Les consuls sont les seuls dont les maisons diffèrent un peu, par leur élévation, des résidences marocaines : de ces petites terrasses plates on voit les cours voisines, toutes semblables à celle de Hamet, ce qui me console de n’avoir pu en visiter qu’une seule. Mon regard, plongeant aux alentours, offense vivement une juive debout sur une terrasse voisine ; elle me fait d’abord des gestes de colère, puis m’injurie et finit par vouloir me jeter des pierres. Dès que j’observe un peu attentivement les êtres et les habitants, toute image féminine se cache, et les enfants pleurent. Lors de ma tentative pour esquisser le pacha, son tribunal et son entourage, un garde me fut dépêché qui me surveilla pendant tout le temps de mon croquis, s’assurant que mon travail n’avait rien, que d’inoffensif. Il en a été de même quand, au moment de quitter Tanger, j’ai voulu en dessiner l’entrée du côté du port[5] : un des gardes s’est assis à côté de moi et ne m’a quitté qu’à la fin du croquis.

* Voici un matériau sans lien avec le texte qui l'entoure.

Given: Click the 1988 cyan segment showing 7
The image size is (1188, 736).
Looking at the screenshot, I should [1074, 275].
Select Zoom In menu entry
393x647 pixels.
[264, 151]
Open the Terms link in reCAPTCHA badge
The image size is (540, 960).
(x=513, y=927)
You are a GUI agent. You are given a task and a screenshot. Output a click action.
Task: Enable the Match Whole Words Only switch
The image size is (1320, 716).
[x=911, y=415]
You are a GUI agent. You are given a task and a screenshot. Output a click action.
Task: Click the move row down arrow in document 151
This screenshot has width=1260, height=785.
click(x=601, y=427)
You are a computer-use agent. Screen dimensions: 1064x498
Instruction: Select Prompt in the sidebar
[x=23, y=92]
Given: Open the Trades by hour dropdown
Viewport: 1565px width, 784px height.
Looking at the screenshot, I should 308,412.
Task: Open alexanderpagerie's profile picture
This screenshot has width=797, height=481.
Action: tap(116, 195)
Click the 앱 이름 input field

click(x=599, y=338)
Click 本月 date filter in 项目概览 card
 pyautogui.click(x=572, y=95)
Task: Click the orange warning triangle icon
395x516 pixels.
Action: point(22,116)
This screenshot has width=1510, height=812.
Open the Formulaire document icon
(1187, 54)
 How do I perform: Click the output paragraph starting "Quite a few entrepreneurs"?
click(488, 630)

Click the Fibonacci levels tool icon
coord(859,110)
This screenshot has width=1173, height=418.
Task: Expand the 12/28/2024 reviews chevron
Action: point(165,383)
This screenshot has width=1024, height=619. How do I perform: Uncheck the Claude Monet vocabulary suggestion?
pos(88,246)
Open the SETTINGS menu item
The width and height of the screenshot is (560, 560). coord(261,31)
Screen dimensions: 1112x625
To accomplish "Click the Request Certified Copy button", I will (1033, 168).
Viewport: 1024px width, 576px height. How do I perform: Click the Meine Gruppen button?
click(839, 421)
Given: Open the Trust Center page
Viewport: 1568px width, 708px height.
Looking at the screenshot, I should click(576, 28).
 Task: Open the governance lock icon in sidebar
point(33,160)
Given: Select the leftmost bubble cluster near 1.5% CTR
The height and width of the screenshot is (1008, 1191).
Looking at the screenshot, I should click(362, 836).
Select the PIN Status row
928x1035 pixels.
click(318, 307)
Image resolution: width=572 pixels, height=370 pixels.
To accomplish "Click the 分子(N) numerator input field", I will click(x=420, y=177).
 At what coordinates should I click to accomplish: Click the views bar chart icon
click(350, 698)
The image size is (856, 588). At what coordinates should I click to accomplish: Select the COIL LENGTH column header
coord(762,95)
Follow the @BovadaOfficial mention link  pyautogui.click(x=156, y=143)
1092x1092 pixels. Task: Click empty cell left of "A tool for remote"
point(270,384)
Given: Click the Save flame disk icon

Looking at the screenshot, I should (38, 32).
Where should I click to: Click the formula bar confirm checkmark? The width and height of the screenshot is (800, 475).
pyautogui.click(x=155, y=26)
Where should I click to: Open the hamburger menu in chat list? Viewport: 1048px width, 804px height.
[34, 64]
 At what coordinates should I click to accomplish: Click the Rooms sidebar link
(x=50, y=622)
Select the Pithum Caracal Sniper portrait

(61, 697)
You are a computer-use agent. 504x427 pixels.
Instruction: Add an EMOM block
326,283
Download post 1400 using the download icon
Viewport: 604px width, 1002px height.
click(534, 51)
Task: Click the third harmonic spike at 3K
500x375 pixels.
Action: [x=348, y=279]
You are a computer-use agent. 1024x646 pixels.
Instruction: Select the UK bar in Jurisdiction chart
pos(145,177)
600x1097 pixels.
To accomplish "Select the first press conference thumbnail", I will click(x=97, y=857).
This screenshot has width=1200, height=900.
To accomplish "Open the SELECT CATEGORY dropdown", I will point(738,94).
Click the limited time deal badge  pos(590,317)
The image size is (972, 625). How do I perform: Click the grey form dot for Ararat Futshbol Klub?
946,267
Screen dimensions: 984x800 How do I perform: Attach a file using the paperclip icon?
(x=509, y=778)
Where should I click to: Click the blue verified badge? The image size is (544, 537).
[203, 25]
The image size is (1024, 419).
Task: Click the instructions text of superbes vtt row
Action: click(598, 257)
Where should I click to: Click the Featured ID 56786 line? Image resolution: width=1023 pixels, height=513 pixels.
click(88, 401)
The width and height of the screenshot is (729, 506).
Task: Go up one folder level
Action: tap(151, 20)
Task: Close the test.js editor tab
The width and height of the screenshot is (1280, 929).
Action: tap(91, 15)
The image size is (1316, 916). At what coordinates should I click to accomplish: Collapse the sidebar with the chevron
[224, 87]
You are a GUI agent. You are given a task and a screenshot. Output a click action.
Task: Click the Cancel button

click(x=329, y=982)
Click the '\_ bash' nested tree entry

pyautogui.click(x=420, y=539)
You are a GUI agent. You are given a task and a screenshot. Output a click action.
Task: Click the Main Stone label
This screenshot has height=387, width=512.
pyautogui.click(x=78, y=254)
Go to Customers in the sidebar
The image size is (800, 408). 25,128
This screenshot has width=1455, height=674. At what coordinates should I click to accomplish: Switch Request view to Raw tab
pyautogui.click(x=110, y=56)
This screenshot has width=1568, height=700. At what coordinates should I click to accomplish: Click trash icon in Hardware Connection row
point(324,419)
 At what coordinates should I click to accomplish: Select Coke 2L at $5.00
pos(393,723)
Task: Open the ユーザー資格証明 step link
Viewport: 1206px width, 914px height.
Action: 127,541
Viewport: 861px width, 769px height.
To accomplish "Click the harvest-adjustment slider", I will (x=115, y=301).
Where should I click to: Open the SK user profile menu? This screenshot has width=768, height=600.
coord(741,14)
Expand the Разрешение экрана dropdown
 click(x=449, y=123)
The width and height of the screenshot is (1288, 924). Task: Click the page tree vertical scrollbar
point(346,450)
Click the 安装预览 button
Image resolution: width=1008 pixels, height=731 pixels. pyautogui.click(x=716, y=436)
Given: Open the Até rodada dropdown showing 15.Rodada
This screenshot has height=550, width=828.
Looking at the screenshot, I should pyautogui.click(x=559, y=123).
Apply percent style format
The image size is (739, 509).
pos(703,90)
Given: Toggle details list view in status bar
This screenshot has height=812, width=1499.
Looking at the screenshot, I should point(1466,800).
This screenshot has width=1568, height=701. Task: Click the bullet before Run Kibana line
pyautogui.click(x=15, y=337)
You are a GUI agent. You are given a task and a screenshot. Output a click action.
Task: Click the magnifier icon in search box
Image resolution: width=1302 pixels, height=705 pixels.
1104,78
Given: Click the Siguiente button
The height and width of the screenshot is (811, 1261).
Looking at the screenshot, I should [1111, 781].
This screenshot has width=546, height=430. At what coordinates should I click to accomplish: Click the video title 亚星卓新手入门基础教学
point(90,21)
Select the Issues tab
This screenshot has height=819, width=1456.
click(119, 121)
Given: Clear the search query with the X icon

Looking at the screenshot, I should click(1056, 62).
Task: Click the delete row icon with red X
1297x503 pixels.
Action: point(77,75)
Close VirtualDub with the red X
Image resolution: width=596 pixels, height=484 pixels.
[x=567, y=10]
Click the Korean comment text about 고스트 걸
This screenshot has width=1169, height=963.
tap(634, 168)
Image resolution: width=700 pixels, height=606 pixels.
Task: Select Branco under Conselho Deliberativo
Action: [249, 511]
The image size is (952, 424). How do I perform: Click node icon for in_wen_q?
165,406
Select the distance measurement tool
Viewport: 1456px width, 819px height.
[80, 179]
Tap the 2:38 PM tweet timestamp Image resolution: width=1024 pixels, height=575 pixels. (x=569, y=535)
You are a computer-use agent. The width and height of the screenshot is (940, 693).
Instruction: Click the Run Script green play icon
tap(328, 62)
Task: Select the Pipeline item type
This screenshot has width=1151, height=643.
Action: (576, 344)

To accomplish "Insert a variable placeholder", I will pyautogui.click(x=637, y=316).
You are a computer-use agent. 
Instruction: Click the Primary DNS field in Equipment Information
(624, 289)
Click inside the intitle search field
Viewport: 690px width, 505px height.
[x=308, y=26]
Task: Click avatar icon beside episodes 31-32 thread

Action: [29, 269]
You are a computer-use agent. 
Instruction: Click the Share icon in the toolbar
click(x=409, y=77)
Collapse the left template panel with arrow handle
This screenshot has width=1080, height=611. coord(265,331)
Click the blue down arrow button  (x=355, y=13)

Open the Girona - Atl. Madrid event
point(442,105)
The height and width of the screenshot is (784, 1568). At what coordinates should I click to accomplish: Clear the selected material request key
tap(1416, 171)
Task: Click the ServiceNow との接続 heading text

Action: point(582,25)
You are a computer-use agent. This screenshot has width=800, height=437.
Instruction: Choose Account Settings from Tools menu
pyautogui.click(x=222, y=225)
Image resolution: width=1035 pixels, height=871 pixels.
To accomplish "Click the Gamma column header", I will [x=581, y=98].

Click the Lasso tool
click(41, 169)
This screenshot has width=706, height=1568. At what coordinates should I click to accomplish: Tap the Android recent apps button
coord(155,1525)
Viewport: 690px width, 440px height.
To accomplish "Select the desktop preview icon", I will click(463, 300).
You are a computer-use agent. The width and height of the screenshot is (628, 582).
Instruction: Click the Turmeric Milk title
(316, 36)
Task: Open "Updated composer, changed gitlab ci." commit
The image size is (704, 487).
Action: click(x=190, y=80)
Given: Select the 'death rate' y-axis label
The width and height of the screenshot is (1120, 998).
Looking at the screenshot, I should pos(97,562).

Le moment est venu de m’éloigner. Un bateau à vapeur français a paru en rade et ne s’arrête que deux heures. Sur le port m’attendent les marchands auxquels j’ai acheté, les matelots de la barque qui m’amena ; l’un d’eux essaye en vain, par ses prières et ses promesses de bon service, de m’engager à l’emmener avec moi. De nouveau, l’on se dispute à qui me portera jusqu’au canot : cris, gestes, coups jusqu’à l’arrivée de Hamet, qui tranche la discussion en m’enlevant lui-même sur ses vigoureuses épaules. Il m’accompagne jusqu’au navire, m’offre tous ses vœux, me baise les mains, et quand, obligé de regagner sa barque, il m’a envoyé ses derniers adieux et ses derniers souhaits de longue vie et de parfait bonheur, le Tartare s’est déjà ébranlé, et quelques tours de roue nous font bientôt perdre de vue la petite mais intéressante ville de Tanger.
- ↑ Toutefois les juifs du Maroc paraissent jouir d’une entière liberté religieuse. On ajoute que certaines tribus juives, très-anciennement établies sur les montagnes, y vivent sur le pied d’une parfaite égalité avec les familles berbères.
- ↑ La population du Maroc est estimée par quelques voyageurs à 10 millions et par d’autres à 4 millions seulement ; celle de Fez à 300 000 par les uns, à 30 000 seulement par les autres. Nous reviendrons sur ce sujet à l’occasion d’un voyage au Maroc plus étendu que celui-ci.
- ↑ Abd-er-Rahman, mort en 1859. Son fils Mohammed lui a succédé.
- ↑ Le harem de l’empereur du Maroc se compose ordinairement de 700 à 800 femmes, dont une partie a été choisie, dans un intérêt politique, parmi les familles les plus influentes de l’empire.
- ↑ Voy. la gravure, page 5.
- ↑ Notre gravure représente à la fois le vieux Salé, autrefois repaire de pirates, et Rabat ou le nouveau Salé. Les deux villes sont séparées par le Bouregreb.